Your reputation matters. If you have a bad one, Google is not going to recommend your business. In the new page quality guidelines released by Google, reputation is a major faction in your page quality score. The reviews section allows you to keep track of your reviews and respond to them. We recommend you respond to both positive and negative reviews. When responding to a negative review, don’t argue! Help if you can and apologize. A good review score can boost your local listing.
Here you can add a variety of photos to you listing. People like pictures, so use them. Let people know what your business is like, what you do, who works there. The more personal you make it; the more engaged people will be. More the engaged your viewers are; the more likely you will be rewarded with better rankings.
As far as your Google My Business listing goes, the major changes are with the layout and flow of your dashboard. Google has made the user experience much better and has created a way to help businesses better showcase what they are all about. Use the features they give you. Add as much good content about your business as you can.
So what about Google+? Does it matter still? Yes! Your business page is still connected to the Google+ platform and is a great place to build community. Just like the previous layout, you can access your business profile by clicking your profile image in the top right. This will take you to your feed. You can easily access your business dashboard by clicking your icon and clicking the “My Business” button.
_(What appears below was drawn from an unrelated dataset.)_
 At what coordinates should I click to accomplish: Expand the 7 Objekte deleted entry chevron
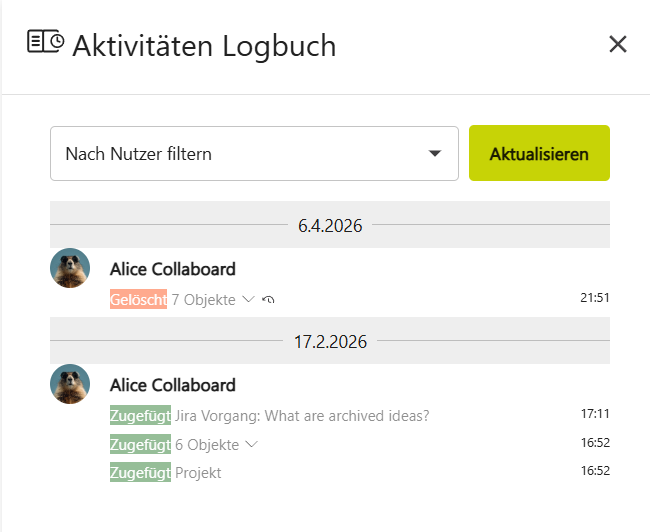249,299
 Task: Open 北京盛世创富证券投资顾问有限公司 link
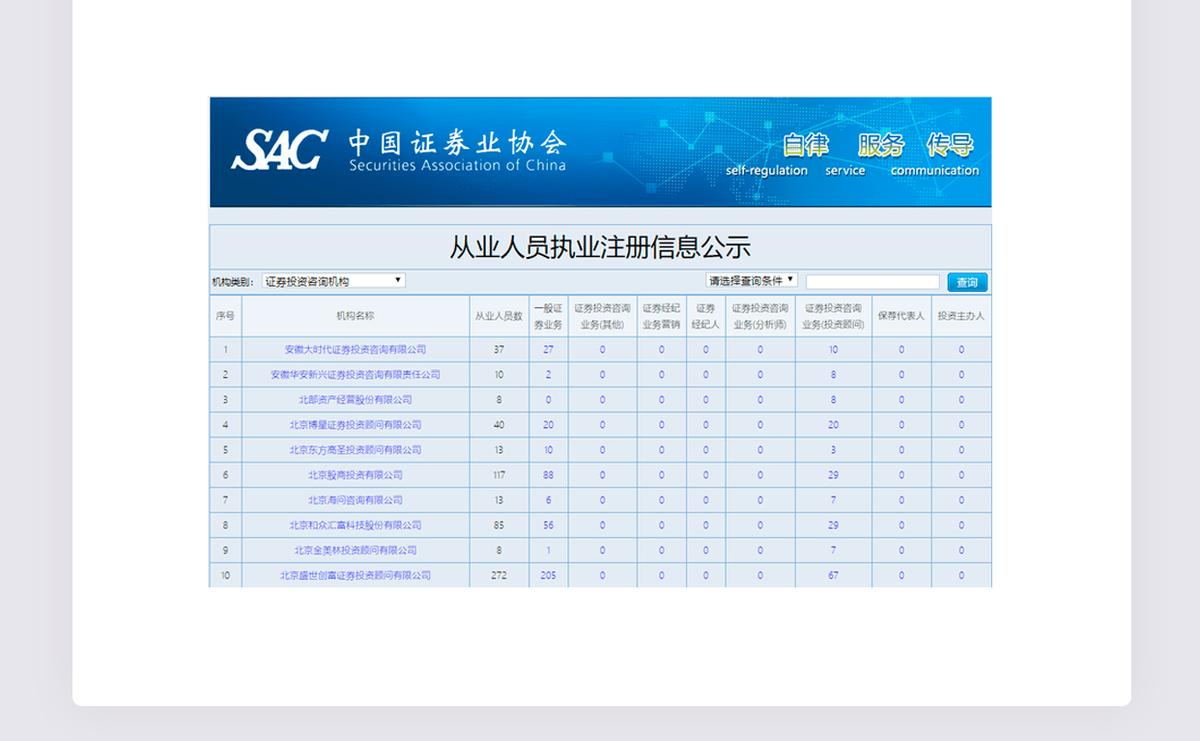click(355, 575)
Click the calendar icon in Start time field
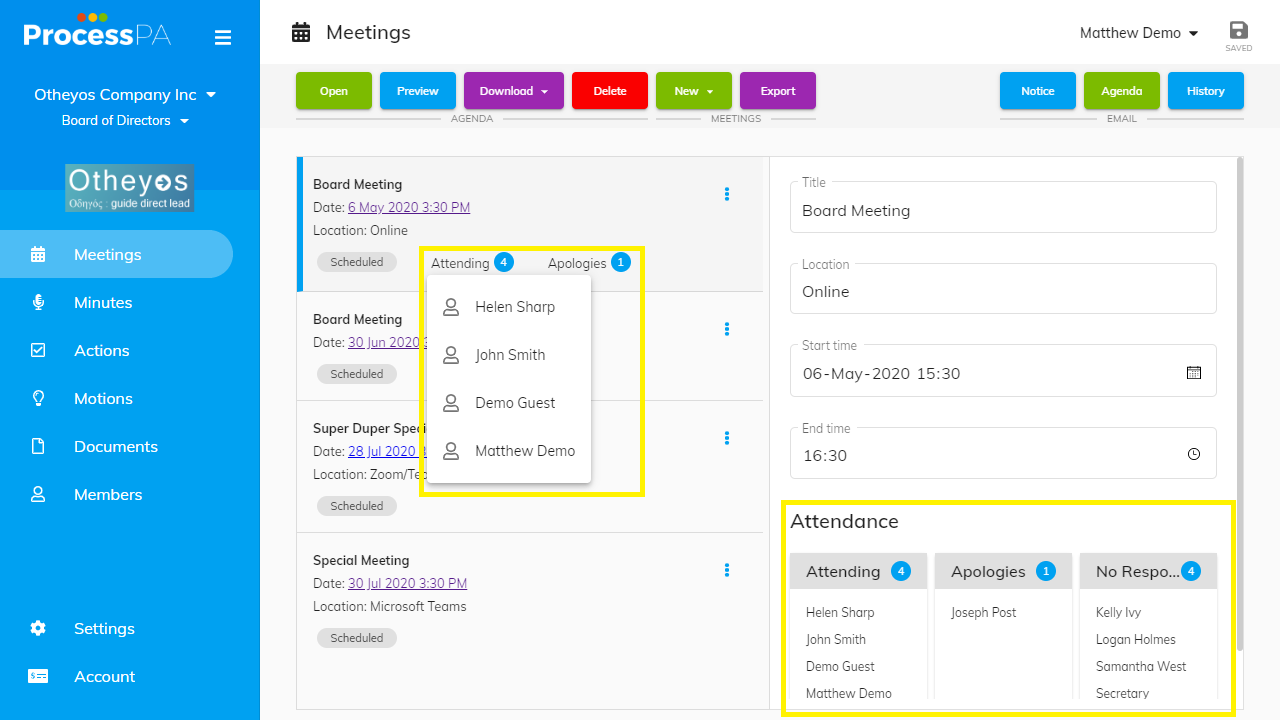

In the past you could edit your business information on your page. This is no longer available and must be done using the Google My Business dashboard. Small design changes like profile picture and header background can be changed on your Google+ page.
What’s the Big Difference?
Your Google+ page is no longer focused on your business' location. It’s still connected to your location, but the purpose is to build community rather than help someone find directions. Your business information is still accessible on your page, but will only be shown if a user clicks on the “more information” icon.
In a statement released by the Google+ team on November 17th,
“Since we last posted, we’ve spent a lot of time listening to what people using Google+ had to say. There were two features they kept coming back to: Communities, which now average 1.2 million new joins per day, and Collections, which launched just five months ago and is growing even faster.”
What can we take away from this? Google want your business to be social. Whether you’re a big company or local business, connection and adding value to your clients and prospects must be a priority for your business. Here are the two things your Google+ pages need to invest in.
Communities are ways for your business to connect with other business and people that are passionate about the services and or products you provide. Joining communities and adding helpful and useful content and ideas or tips will help position you as a thought leader. Look for niches in your industry that you know about and join those communities. Read more about Google+ Communities here.
This is way for you to group your posts by topics. For instance, I run an inbound marketing agency, but also provide SEO and Growth Driven Website Design. I also like to post on leadership and other marketing methods. To help my users find the topics they are most interested in I can create collections and group my posts by topic. These collections do get indexed so add good stuff and use keywords! Consider creating localized collections as well to boost your local search visability. Learn more about Google+ Collections here.
These updates make one thing very clear. Being social must be priority for local SEO. The more value you add, the more you show value and expertise, the more you will win. As we move more and more into a connection economy, businesses that engage users and teach will be the ones that grow. I encourage you check out the new Google My Business dashboard and then go play around on the new Google+ and explore some communities in your niches.